A Nantes, sur les 16 prélèvements effectués dans la foulée, sept premiers résultats étaient négatifs au GHB (surnommé la "drogue du violeur"), affirmait dans un point-presse mi-mars le procureur Renaud Gaudeul, précisant que les neuf autres échantillons devaient encore être analysés.
Dans cette ville, comme ailleurs, aucune "suspicion d'agression sexuelle" n'a été rapportée. A Grenoble, la mère d'une jeune fille de 18 ans hospitalisée après une sensation de piqûre assure toutefois au Dauphiné Libéré que sa fille a bien été droguée au GHB. Problème : "Les examens à réaliser pour rechercher les traces de GHB doivent être réalisés le plus précocement possible et en tout cas avant 8 (sang) ou 12 heures (urine)", précise le procureur de la République de Grenoble, Eric Vaillant.

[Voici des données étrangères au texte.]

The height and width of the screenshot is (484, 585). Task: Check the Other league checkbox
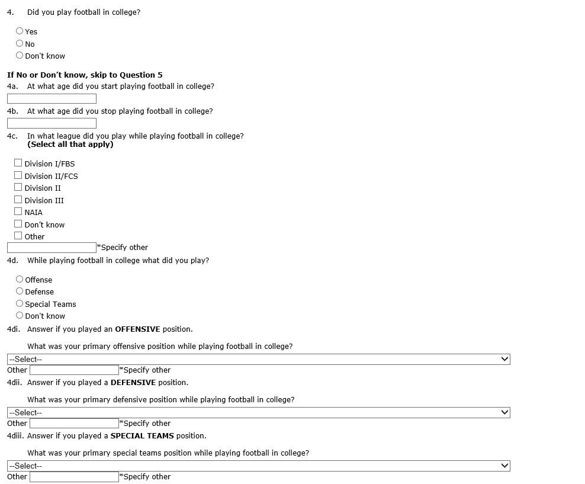click(18, 236)
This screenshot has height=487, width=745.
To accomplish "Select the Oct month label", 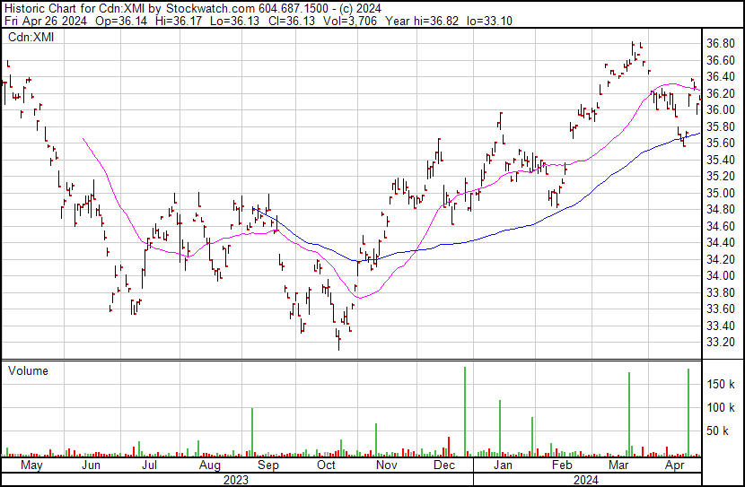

Les victimes sont donc invitées à se manifester le plus vite possible auprès d'un commissariat ou d'un centre hospitalier pour procéder à des prélèvements urinaires et sanguins. A Nantes, une procédure spécifique de prélèvements a été mise en place en collaboration avec la direction départementale de la sécurité publique de Loire-Atlantique et le CHU de Nantes.
Quelles sont les pistes envisagées ?
Ni l'origine ni le mobile de ces piqûres n'ont été identifiés, pas plus que leurs auteurs. A Nantes, "aucune seringue n'a été trouvée sur place" ou vue sur les enregistrements de vidéosurveillance, a souligné le procureur Renaud Gaudeul, assurant que "les services de police sont extrêmement mobilisés et la surveillance dans les établissements renforcée". Un individu avait été placé en garde à vue fin février dans le cadre de cette enquête, mais il avait été libéré sans poursuite "après quelques heures".
"Même en l'absence d'administration d'une quelconque substance, l'auteur d'une piqûre dans de telles circonstances pourrait se voir reprocher le délit de 'violences avec arme', lui faisant encourir une peine de trois ans d'emprisonnement, même en l'absence d'incapacité totale de travail, et avec le même système d'aggravation des peines", a précisé dans un communiqué le procureur de Béziers, Raphaël Balland.
Une certaine psychose s'empare en tout cas du monde de la nuit, amplifiée par les témoignages sur les réseaux sociaux. Pour le procureur de Nantes, le nombre élevé de plaintes "peut aussi bien s'expliquer par une hausse réelle des faits que par les actions de sensibilisation fortes qui ont été menées par les services de police ces derniers jours, à Nantes, auprès des gérants d'établissements".